– Пощадите нас и наших детей, – взывали женщины. – Разве вы не извещены, что в открытом море нас подстерегают тунисские корсары? Мы не имеем богатых родственников во Франции, чтобы выкупали нас из мусульманского рабства.

– Ваши волнения напрасны, – утешал капитан робких. – Я нарочно прижимаюсь к Мальте, ибо тамошние рыцари зорко стерегут торговые пути, предупреждая алчность тунисского Хамуда-паши. Поверьте мне, дамы и господа, что ваши жизни не закончатся постыдной продажей на невольничьих рынках…

Да, были причины для страха, ибо Тунис высылал на разбой не менее ста кораблей, и встреча с каждым из них грозила путникам вечным рабством, детей разлучали с матерями, а матерей продавали в гаремы. Впрочем, золоченая грудь «Пенелопы» легко и смело рассекала лазурные воды, а в один из дней, когда миновали утесы Мальты, им встретилась скампавея мальтийских рыцарей, с ее кормы повелительно окликнули:

– Во имя святого Иоанна – остановитесь!

Скампавея несла паруса, но силе ветра помогали гребцы, прикованные к веслам: это были бритоголовые мусульмане, пойманные в недобрый час на морском разбое, и теперь осужденные грести до скончания века – во славу того же христианского Иоанна. Два корабля недолго качались один возле другого. Супрокамито, начальник мальтийского судна, расфранченный, словно придворный Версаля, прокричал в сторону брига:

– Следите за ветром, чтобы вас не отжало к берберийским берегам, а к Александрии спускайтесь лучше от самого Крита, дабы избежать нежелательных встреч с корсарами.

– Мы так и сделаем, благородный супрокамито! – обещал ему капитан «Пенелопы». – Благодарим за добрый совет…

Паруса брига забрали попутный ветер, и он сулил пассажирам, что через три дня покажутся берега древнего Пелопоннеса. Дети, игравшие на палубе, оказались самыми зоркими.

– Корабль! – закричали они. – За нами гонится корабль…

Сближение казалось неотвратимым. Скоро капитан распознал зловещую символику ужасного флага: оскаленный череп в перекрестии берцовых костей, рядом с ними трепыхалось изображение песочных часов, отмерявших краткие сроки человеческой жизни.

– Уберите детей, – хмуро наказал он женщинам. – Укройтесь в каютах и запритесь изнутри. Будем отстреливаться…

«Пенелопа» прибавила парусов, матросы тащили тяжелые карронады в корму, укладывая их в ящики с песком. Капитан, посерев лицом, молитвенно сложил руки, послав мольбу к небесам:

– Именем Сладчайшего Иисуса, Спасителя нашего, да пусть же все четыре пушки выстрелят на погибель неверных!

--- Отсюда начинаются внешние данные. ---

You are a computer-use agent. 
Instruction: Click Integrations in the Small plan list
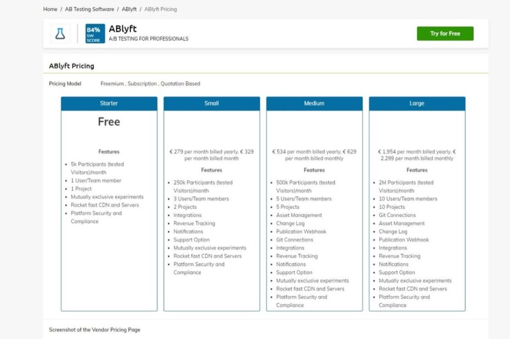pos(187,215)
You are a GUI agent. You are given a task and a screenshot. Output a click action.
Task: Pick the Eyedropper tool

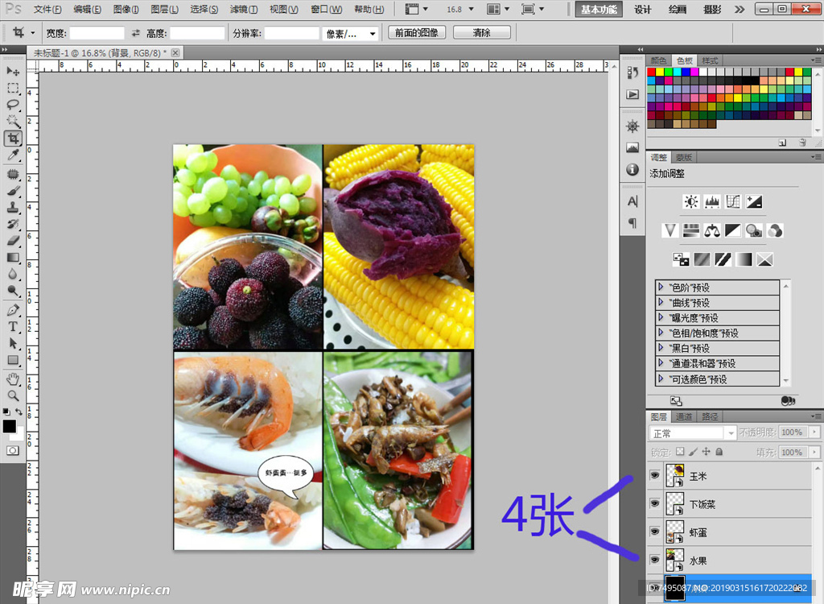[14, 155]
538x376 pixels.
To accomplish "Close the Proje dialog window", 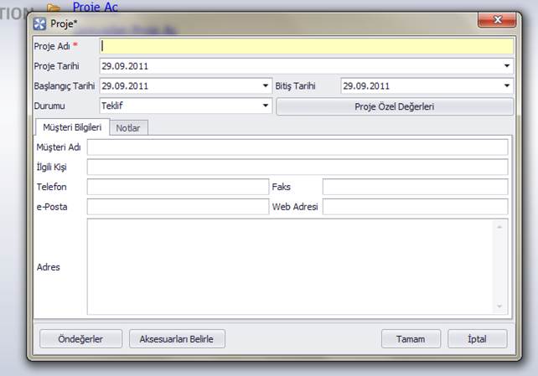I will coord(498,20).
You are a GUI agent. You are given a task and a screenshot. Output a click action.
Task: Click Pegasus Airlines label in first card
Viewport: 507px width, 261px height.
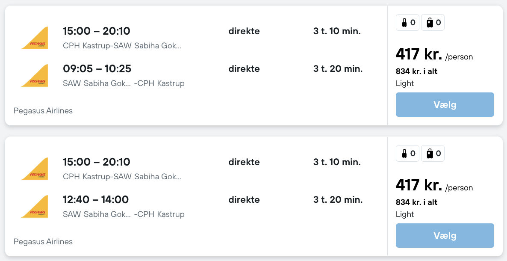43,111
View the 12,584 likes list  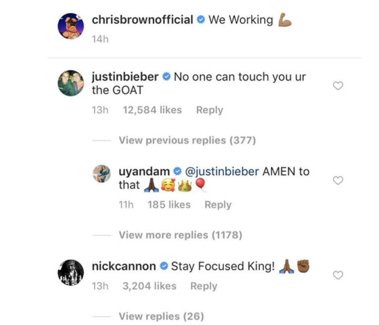pyautogui.click(x=152, y=110)
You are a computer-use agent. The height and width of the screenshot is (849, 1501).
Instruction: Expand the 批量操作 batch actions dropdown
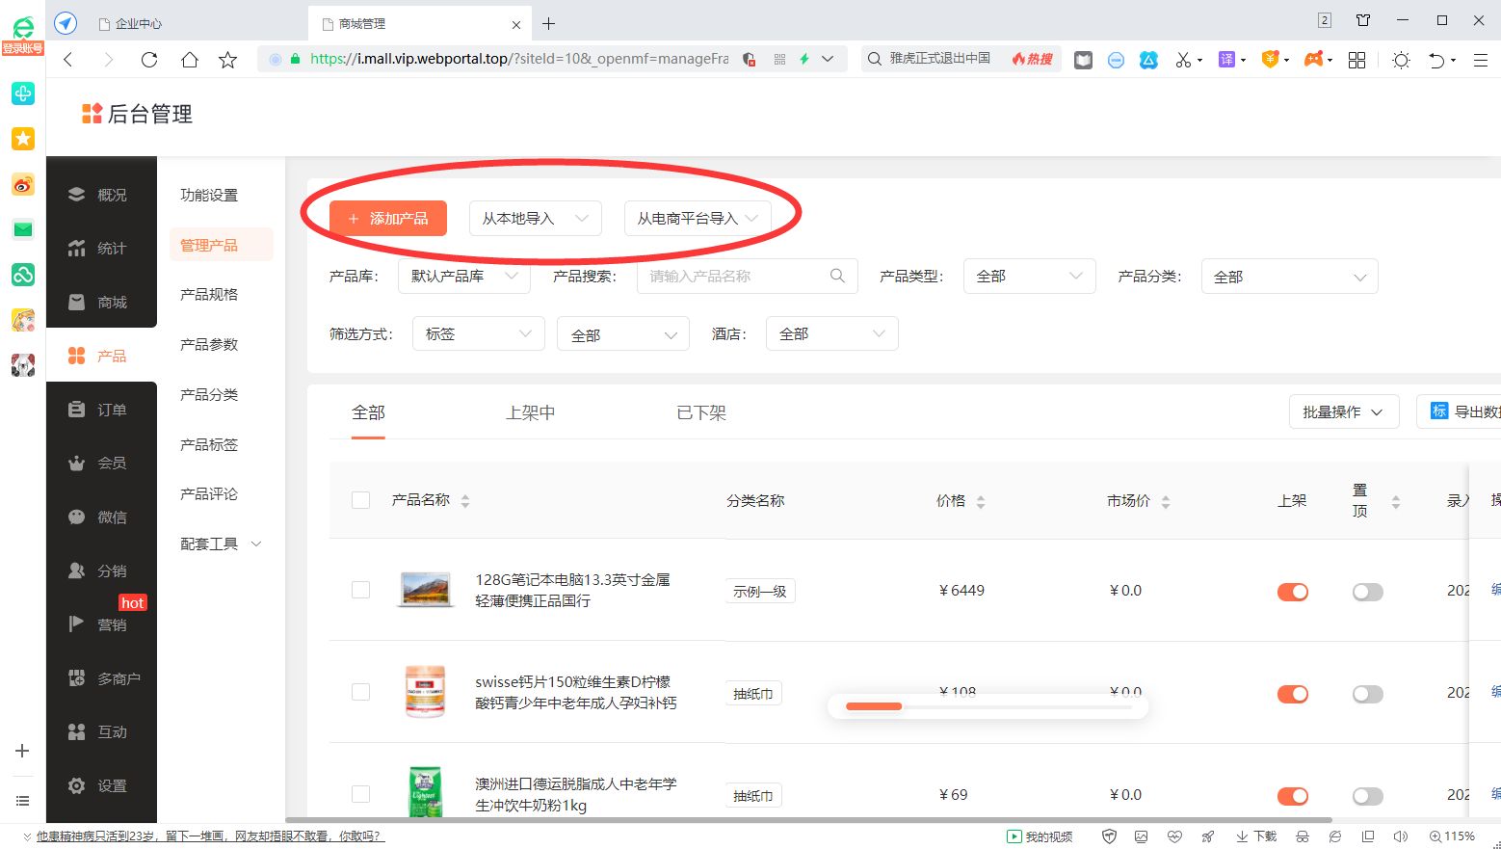click(1343, 411)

В ответ пираты выстрелили поверх палубы брига не ядрами, а связкою базарных гирь, скрепленных звеньями цепей (это был «книппель» для разрывания оснастки). Над головой капитана с оглушительным треском лопнули напряженные триселя – «Пенелопа» сразу смирила свой бег по волнам, лишенная скорости.

– Мы пропали! – разбежались матросы от пушек…

Капитан в ужасе закрыл лицо, когда форштевень корсара с хрустом насел на корму «Пенелопы», безжалостно сокрушая рамы оконных стекол, а в кормовые поручни брига разом вцепились острые крючья абордажных интрепелей.

– Стойте! – закричал он пиратам. – Разве короли Франции не платили дань паше Туниса, чтобы не трогал его кораблей?

Капитан ожидал кровавой ярости абордажа, но – странно! – пираты остались на своем судне, а на борт «Пенелопы» легко перепрыгнул лишь один человек, который, улыбаясь, отвечал капитану с акцентом природного гасконца:

– Стоит ли всуе поминать королей Франции, если в этих краях дань с европейцев собирают старинным способом?..

Корсарам явно не терпелось взобраться на палубу брига, чтобы опустошить его трюмы, но этот «гасконец» удержал их резким повелительным жестом. Его голову украшал тюрбан с высоким пером страуса, из-за пояса коротких штанов торчали рукоятки пистолетов и ятогана, убранные жемчугами.